5.2.1.1. Reading corrupted CSV/Text files.

<< Click to Display Table of Contents >>

Navigation:  5. Detailed description of the Actions > 5.2. Input Actions > 5.2.1. CSV file reader >

5.2.1.1. Reading corrupted CSV/Text files.

 

When transferring large .csv/.txt files (e.g. 100 GB text files) over an unrealiable computer network, it might sometime happen that some bytes of the file did not arrived correctly at the destination. In such situation, you will have a text file with a “hole” in it. The “hole” is typically composed of the ascii-character number zero (this character is also sometime referred as the “unicode code point zero”) and it’s usually 1 or 2 MB long. The same type of “holes” are also sometime happening when storing text files on some poor-quality USB keys.
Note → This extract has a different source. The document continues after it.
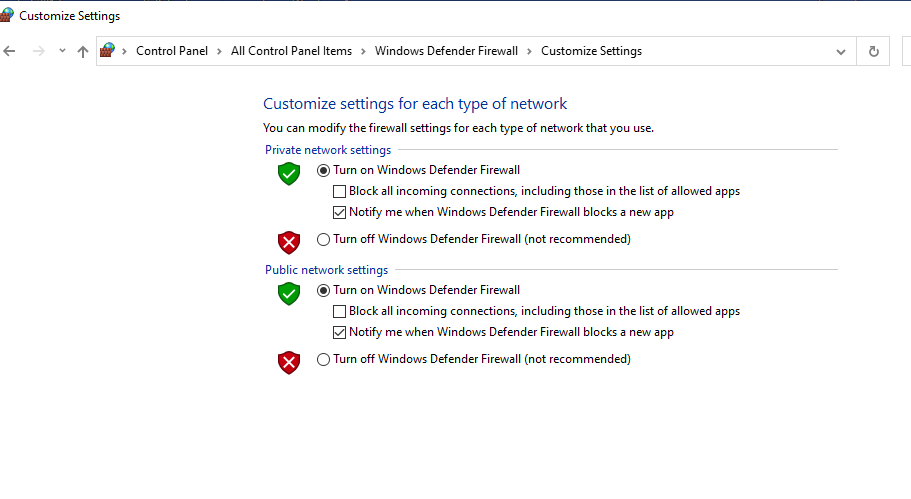Enable block all incoming connections for Private network
Image resolution: width=911 pixels, height=499 pixels.
(x=340, y=191)
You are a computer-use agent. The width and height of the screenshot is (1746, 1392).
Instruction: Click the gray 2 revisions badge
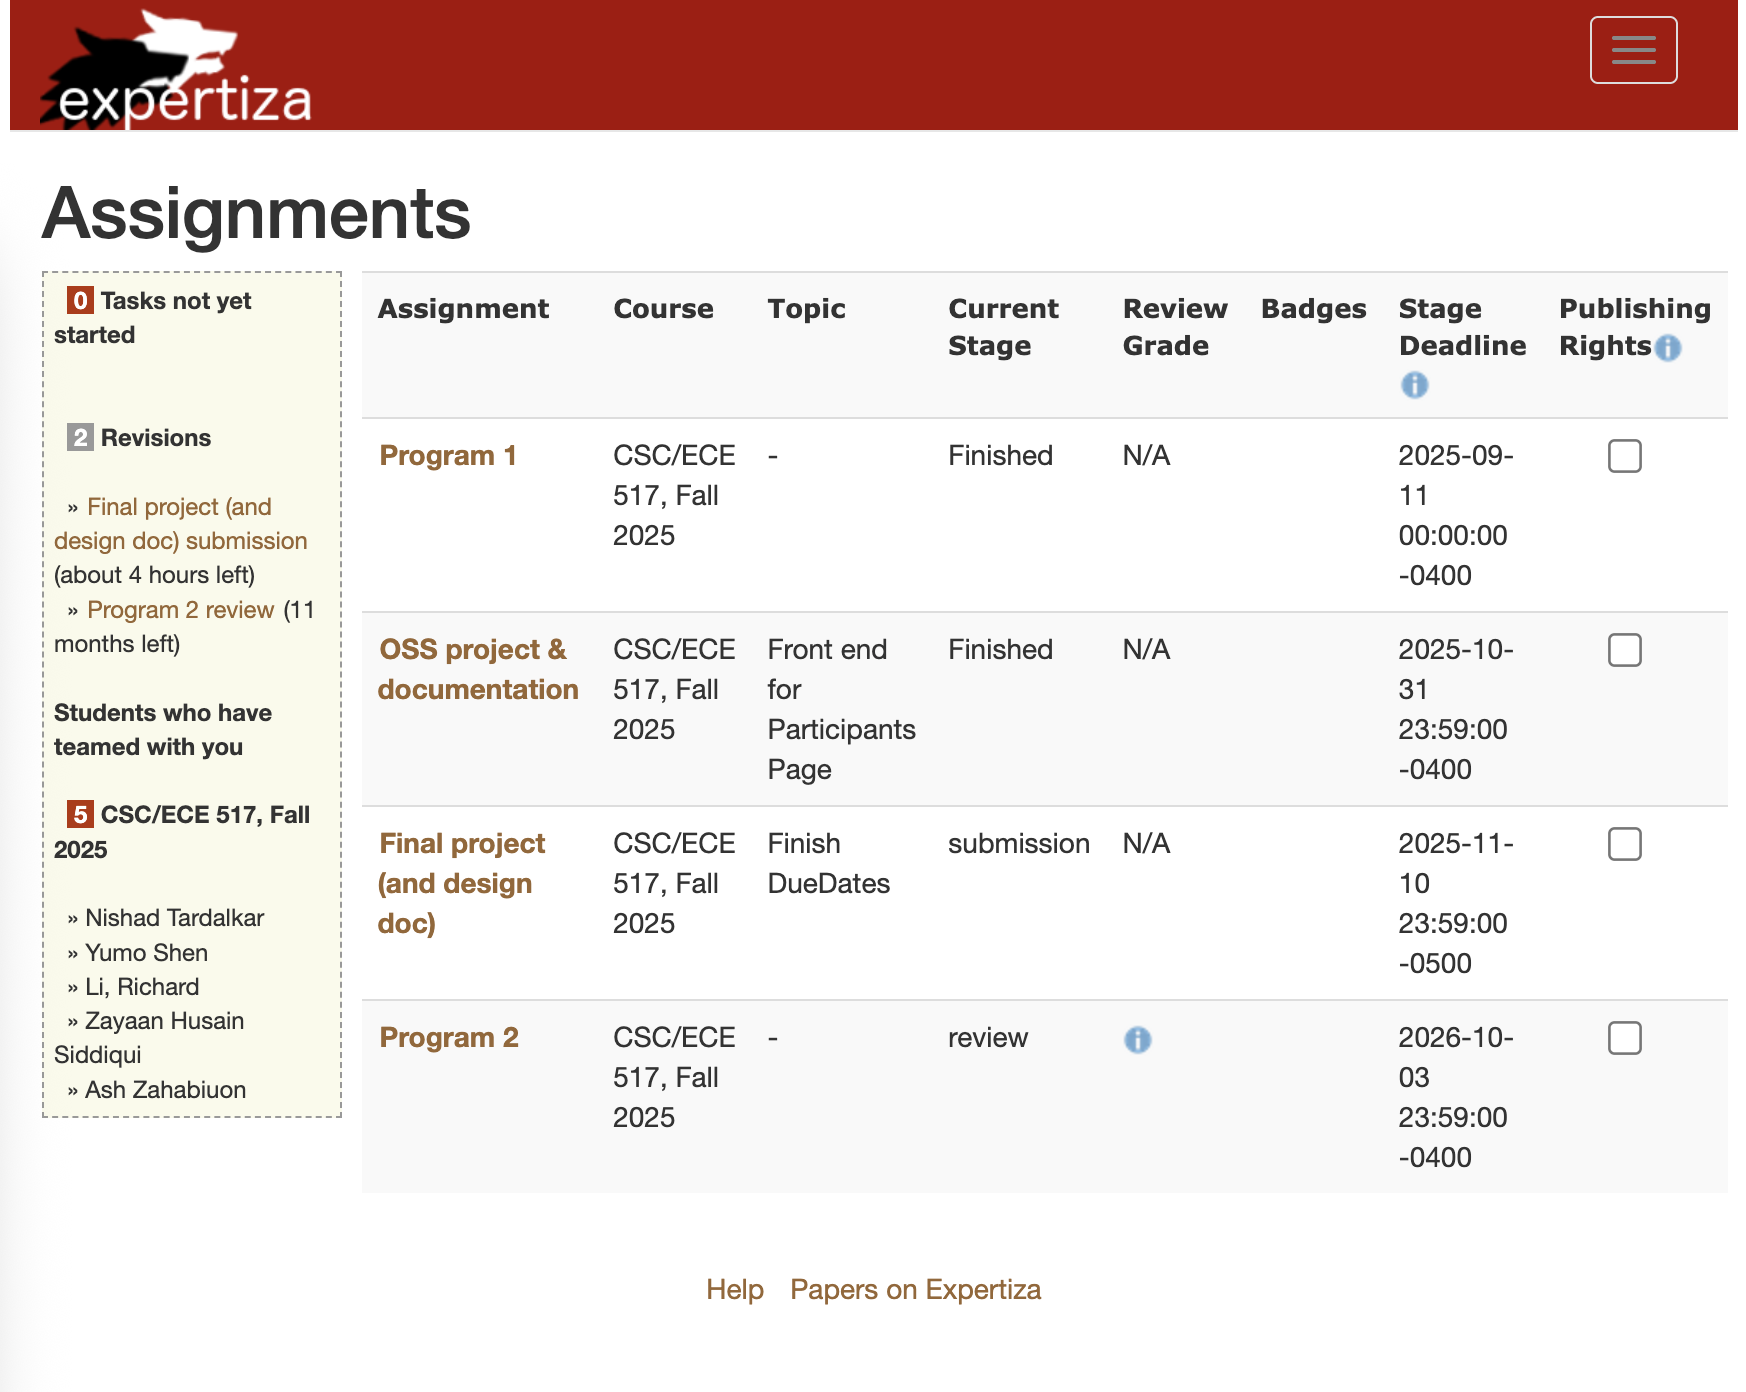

When you read such “damaged/corrupted file”, you have four options:
 

Abort the data-transformation graph if the ascii-character number zero is found inside the text file (this is the default option).
 

Skip all the rows that contains the ascii-character number zero: This allows to easily “jump” above the large “holes” inside the text files, to only keep the correct rows. This option is very useful to still read text files corrupted by a bad network transfer or a bad USB key.
 

Remove all the ascii-character number zero from the file and proceed as usual (this last option does not discard any row or column). This typically allows handling of erroneous text files produced by SAP.
 

Replace the ascii-character number zero with a valid character (e.g. the “space” character).